▶ AIM OF THE TASK:
Everything from the line containing "The height and" to the end of the listing, both included, should be returned exactly, apart from the pictures.

▶ AVAILABLE DATA:
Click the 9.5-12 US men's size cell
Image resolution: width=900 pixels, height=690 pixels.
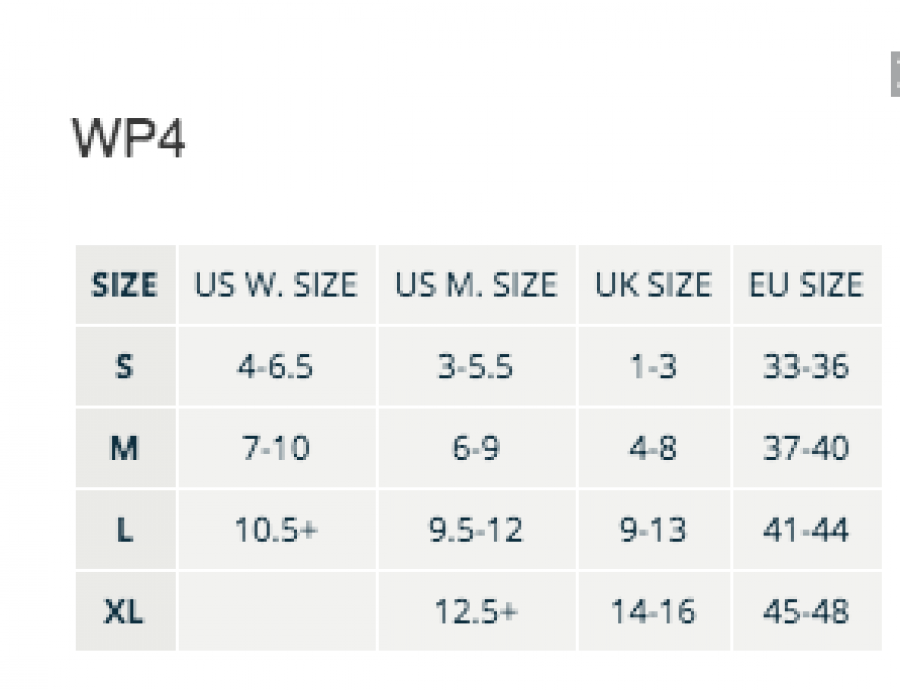click(x=475, y=530)
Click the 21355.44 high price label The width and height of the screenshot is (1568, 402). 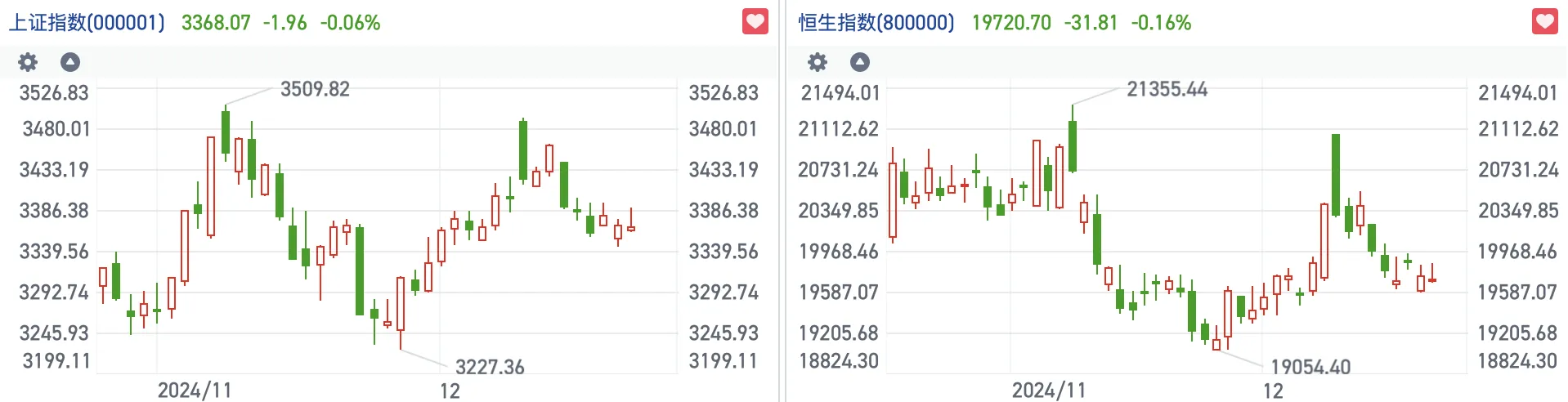point(1167,89)
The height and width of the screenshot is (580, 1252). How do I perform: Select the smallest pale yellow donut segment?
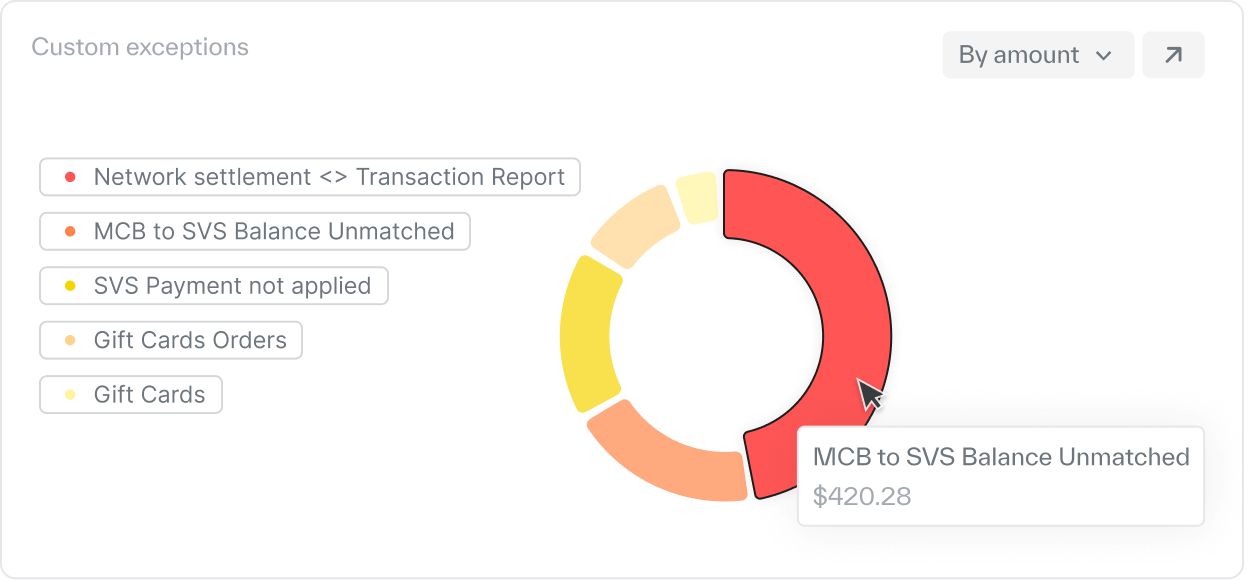(x=697, y=194)
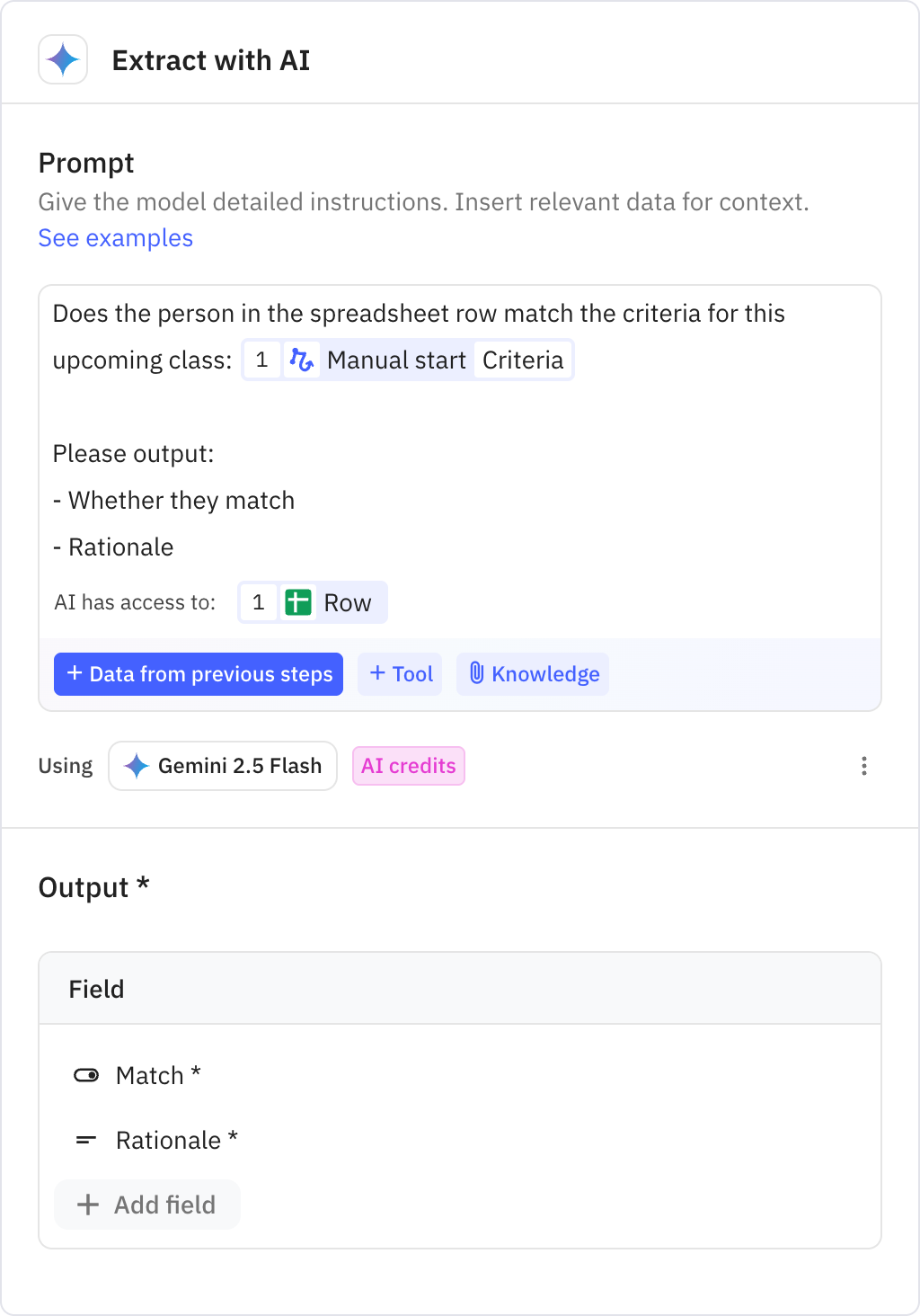Viewport: 920px width, 1316px height.
Task: Click the Gemini sparkle icon in the model selector
Action: 136,766
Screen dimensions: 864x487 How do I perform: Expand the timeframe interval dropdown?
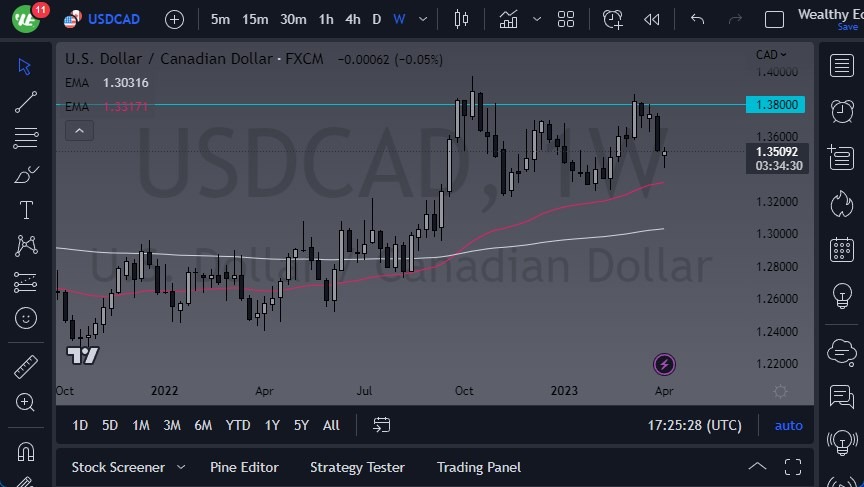(425, 19)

▶ OUTPUT OF THE EXERCISE:
The height and width of the screenshot is (580, 1252). How do I perform: Select the smallest pale yellow donut segment?
(x=697, y=194)
Viewport: 920px width, 1316px height.
Task: Click the Gemini sparkle icon in the model selector
Action: 136,766
Screen dimensions: 864x487 How do I perform: Expand the timeframe interval dropdown?
(425, 19)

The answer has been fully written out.